» BRIEF: Copy the data from the line that contains "Image resolution: width=1203" through the line that contains "[x=902, y=399]", requests included, shifting every coordinate in the answers by adding 75 to it. Leave the pictures out.

» PROVIDED DATA:
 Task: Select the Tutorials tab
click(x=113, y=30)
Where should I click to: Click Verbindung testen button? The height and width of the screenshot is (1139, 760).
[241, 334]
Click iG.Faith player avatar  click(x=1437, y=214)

==

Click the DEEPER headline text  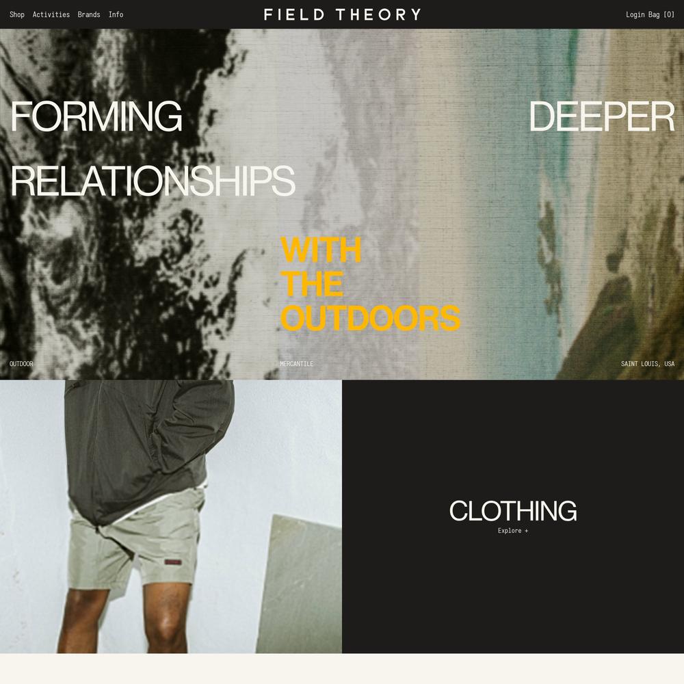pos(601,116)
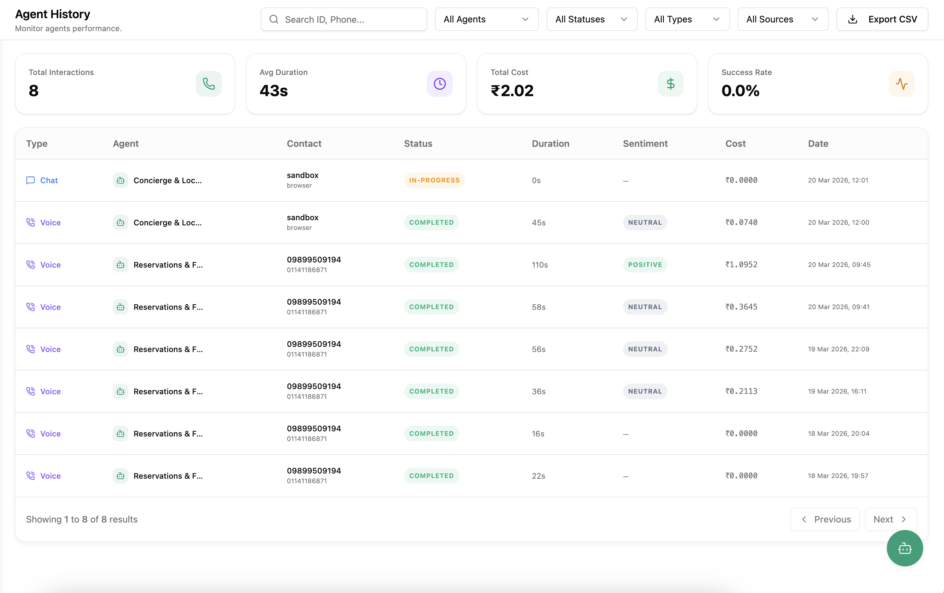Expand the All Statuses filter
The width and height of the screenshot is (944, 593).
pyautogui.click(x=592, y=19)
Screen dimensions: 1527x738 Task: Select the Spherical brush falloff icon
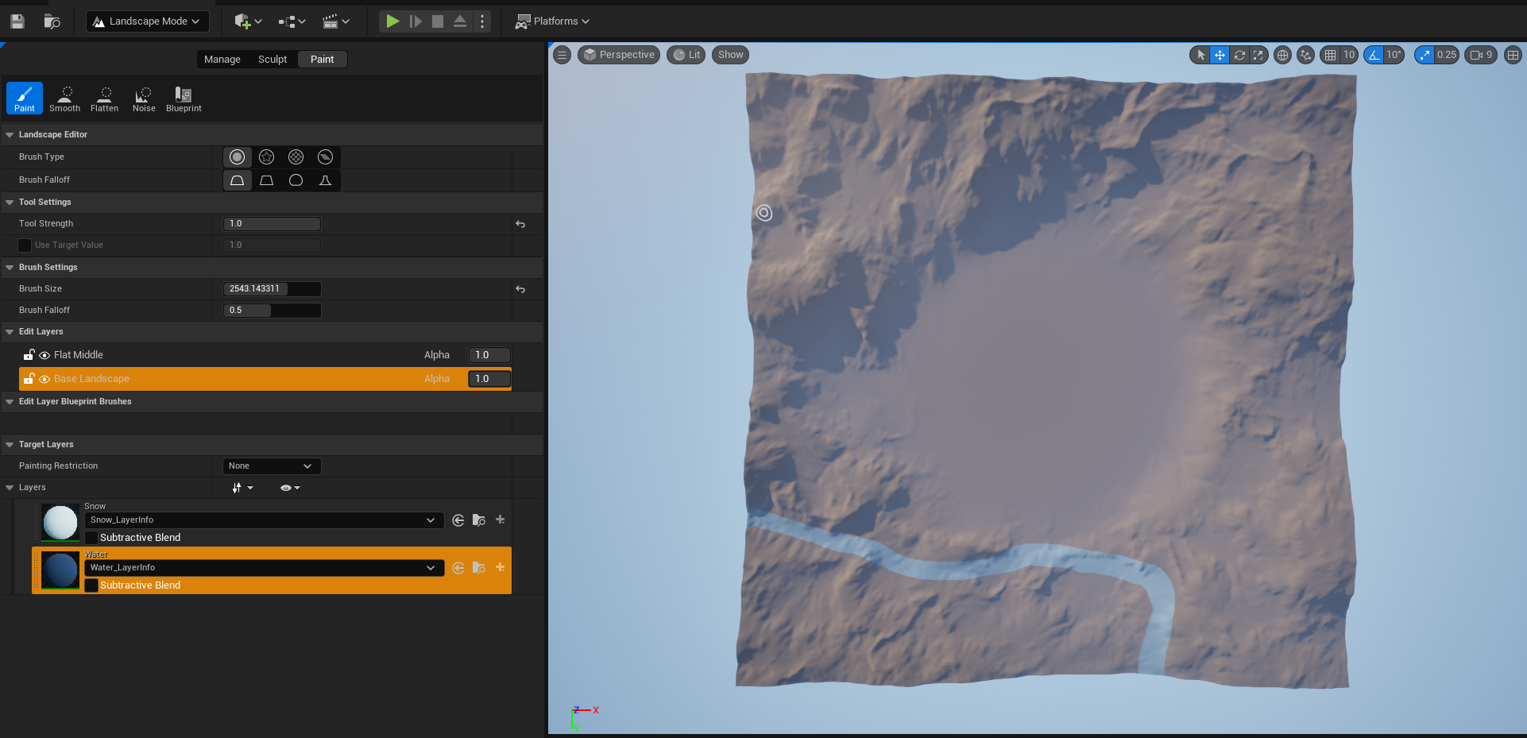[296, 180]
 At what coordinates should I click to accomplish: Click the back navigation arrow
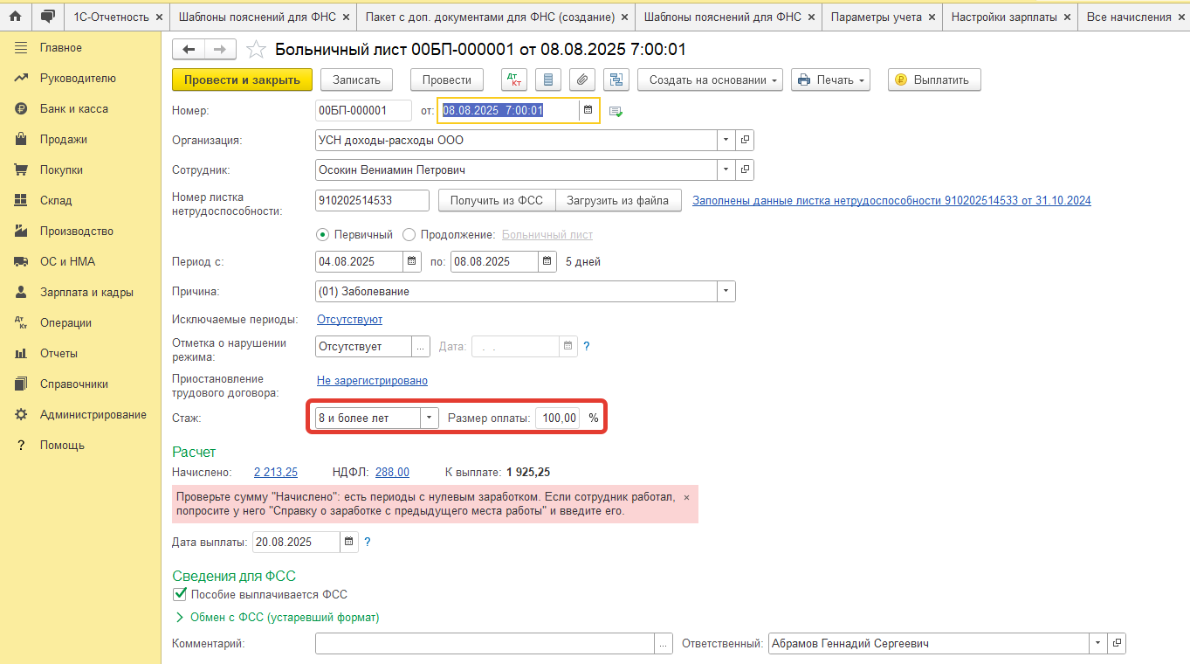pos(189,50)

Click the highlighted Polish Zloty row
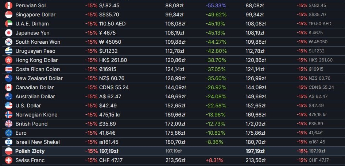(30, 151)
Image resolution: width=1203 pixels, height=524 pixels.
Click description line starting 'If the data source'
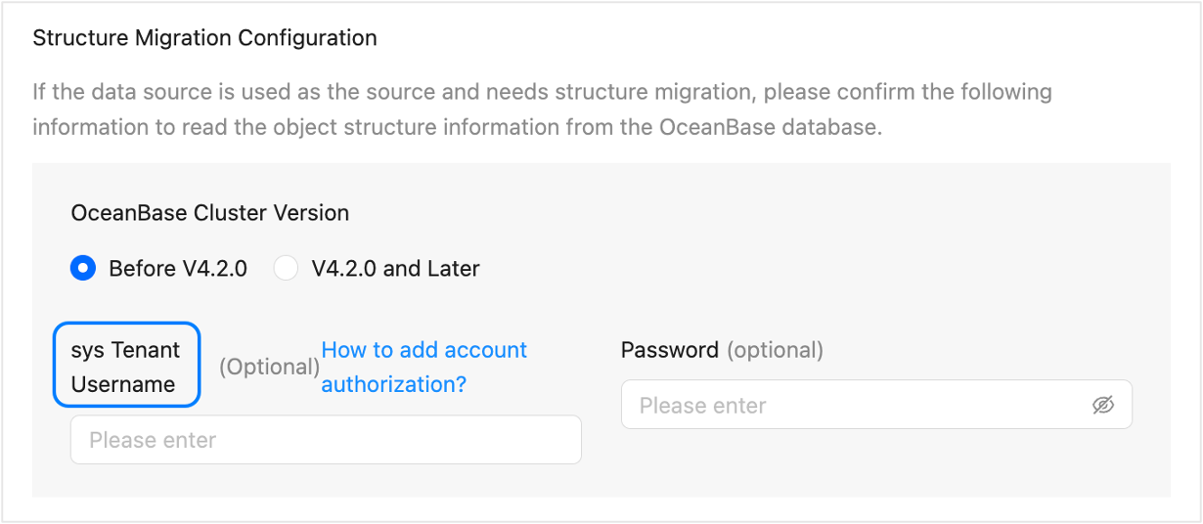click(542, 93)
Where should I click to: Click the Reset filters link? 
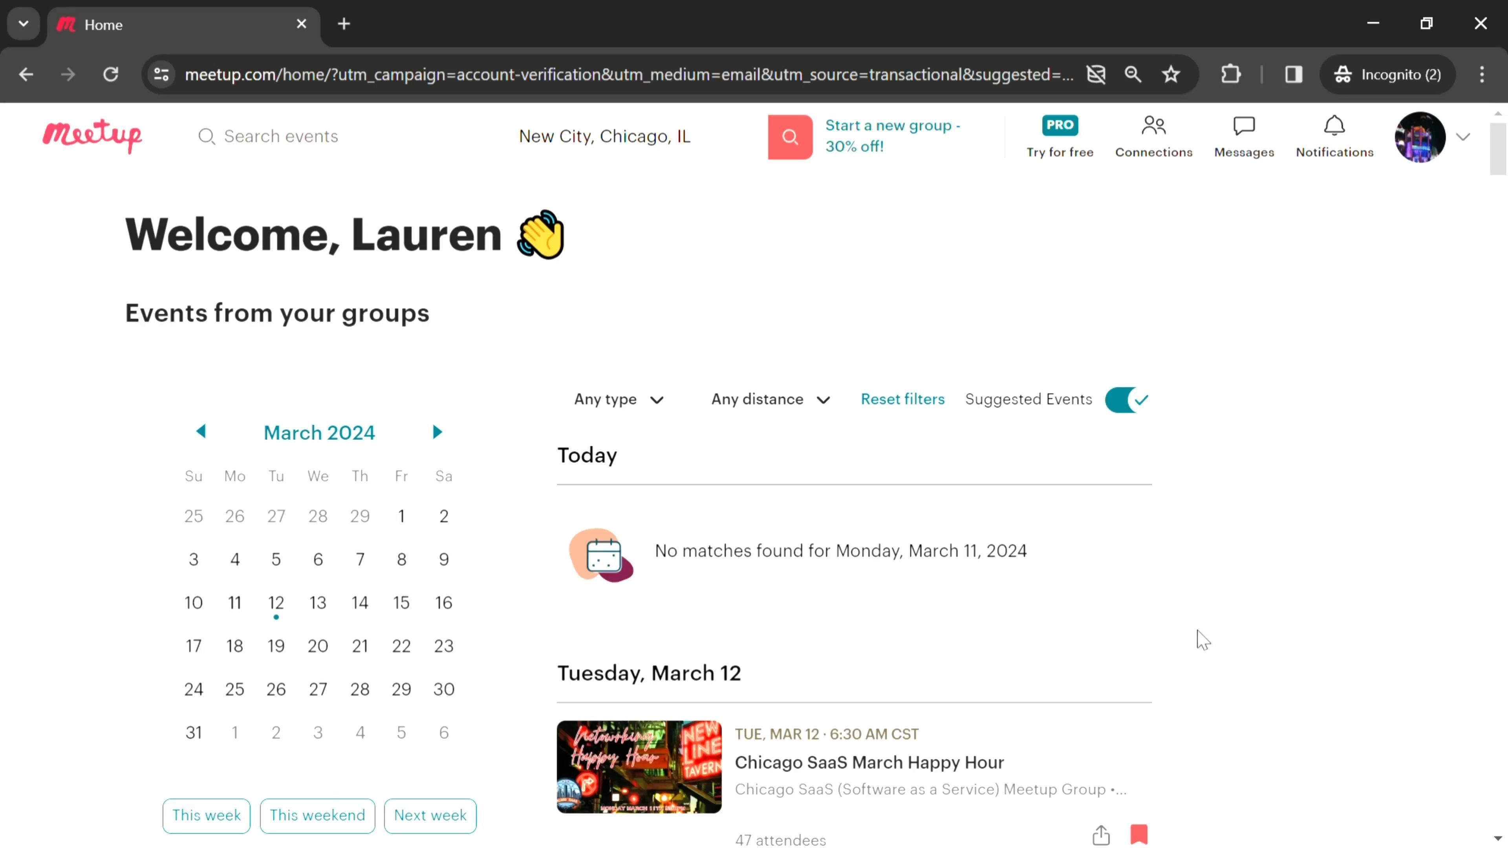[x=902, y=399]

» RESPONSE TO THIS TASK:
Image resolution: width=1203 pixels, height=524 pixels.
Click description line starting 'If the data source'
click(617, 168)
Where should I click to: Click the Reset filters link? 
[x=977, y=474]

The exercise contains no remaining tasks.